The subject of mental health is a very sensitive subject, especially when you’re tackling it publicly for a podcast. While I have a history of ADHD and depression, PTSD is another beast entirely, and a very real condition that will affect an estimated one in eleven people in the U.S. alone during their lifetime. I did a ton of research on the condition, including symptoms, treatments, and learned a lot in the process. I walk a careful line in being authentic to that kind of character and being effective as a PC in a TTRPG where other players are depending on my character to come through. Octavius represents a huge challenge in that matter, on top of what’s in store in the Tyrant’s Grasp adventure path.
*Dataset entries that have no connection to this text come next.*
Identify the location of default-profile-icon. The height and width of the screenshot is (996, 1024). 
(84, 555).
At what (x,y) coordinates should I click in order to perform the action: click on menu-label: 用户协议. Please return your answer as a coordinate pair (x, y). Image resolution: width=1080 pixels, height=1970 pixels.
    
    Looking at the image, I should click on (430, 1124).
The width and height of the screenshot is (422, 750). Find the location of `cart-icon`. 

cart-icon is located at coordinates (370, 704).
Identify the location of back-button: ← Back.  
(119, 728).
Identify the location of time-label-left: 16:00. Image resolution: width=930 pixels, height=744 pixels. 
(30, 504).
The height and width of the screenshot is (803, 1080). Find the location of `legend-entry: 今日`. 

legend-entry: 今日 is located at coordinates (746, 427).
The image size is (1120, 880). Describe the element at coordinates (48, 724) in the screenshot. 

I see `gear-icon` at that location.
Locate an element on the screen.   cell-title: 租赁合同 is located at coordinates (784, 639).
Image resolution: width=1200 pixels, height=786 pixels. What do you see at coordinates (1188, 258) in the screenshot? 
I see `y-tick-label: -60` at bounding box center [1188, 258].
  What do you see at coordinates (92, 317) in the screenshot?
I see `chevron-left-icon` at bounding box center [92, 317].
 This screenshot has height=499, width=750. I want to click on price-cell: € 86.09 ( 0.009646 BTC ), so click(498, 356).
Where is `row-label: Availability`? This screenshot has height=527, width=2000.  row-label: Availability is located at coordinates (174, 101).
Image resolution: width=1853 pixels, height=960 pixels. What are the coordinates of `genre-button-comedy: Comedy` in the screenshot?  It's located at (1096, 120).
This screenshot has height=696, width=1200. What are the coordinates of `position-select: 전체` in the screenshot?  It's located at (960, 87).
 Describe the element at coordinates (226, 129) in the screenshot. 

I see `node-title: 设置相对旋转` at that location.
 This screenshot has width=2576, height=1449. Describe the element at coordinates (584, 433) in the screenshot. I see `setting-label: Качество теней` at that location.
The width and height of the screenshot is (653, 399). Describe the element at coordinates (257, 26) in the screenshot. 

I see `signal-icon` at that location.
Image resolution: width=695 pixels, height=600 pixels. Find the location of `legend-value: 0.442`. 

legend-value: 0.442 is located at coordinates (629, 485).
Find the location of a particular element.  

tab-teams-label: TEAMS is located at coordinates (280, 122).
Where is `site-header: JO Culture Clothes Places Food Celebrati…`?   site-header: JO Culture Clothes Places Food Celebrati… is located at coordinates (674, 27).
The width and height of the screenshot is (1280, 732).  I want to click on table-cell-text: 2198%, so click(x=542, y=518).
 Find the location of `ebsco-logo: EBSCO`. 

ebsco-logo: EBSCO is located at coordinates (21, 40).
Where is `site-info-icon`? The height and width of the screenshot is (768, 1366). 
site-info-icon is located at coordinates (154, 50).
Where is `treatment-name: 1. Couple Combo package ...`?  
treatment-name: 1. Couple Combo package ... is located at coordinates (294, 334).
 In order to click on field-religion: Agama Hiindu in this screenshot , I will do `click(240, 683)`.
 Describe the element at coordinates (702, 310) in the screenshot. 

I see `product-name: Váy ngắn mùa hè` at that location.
For me, that’s the fun of it. I like a challenge, whether it’s finding a new funny accent to do for a character or solving a seemingly impossible situation. Octavius lets me be tactically vulnerable. Octavius is a surprisingly cathartic character to play. I’m not a person who shows a lot of anger in my personal and professional life. I tend to handle it by playing violent video games or talking it out. But there is something fun about saying the occasional rude thing or screaming out vengeful words against your enemies. Or crying. Tyrant’s Grasp is a real roller-coaster. The emotional moments have been the most fun in playing Octavius, and makes him a joy to come back to week after week.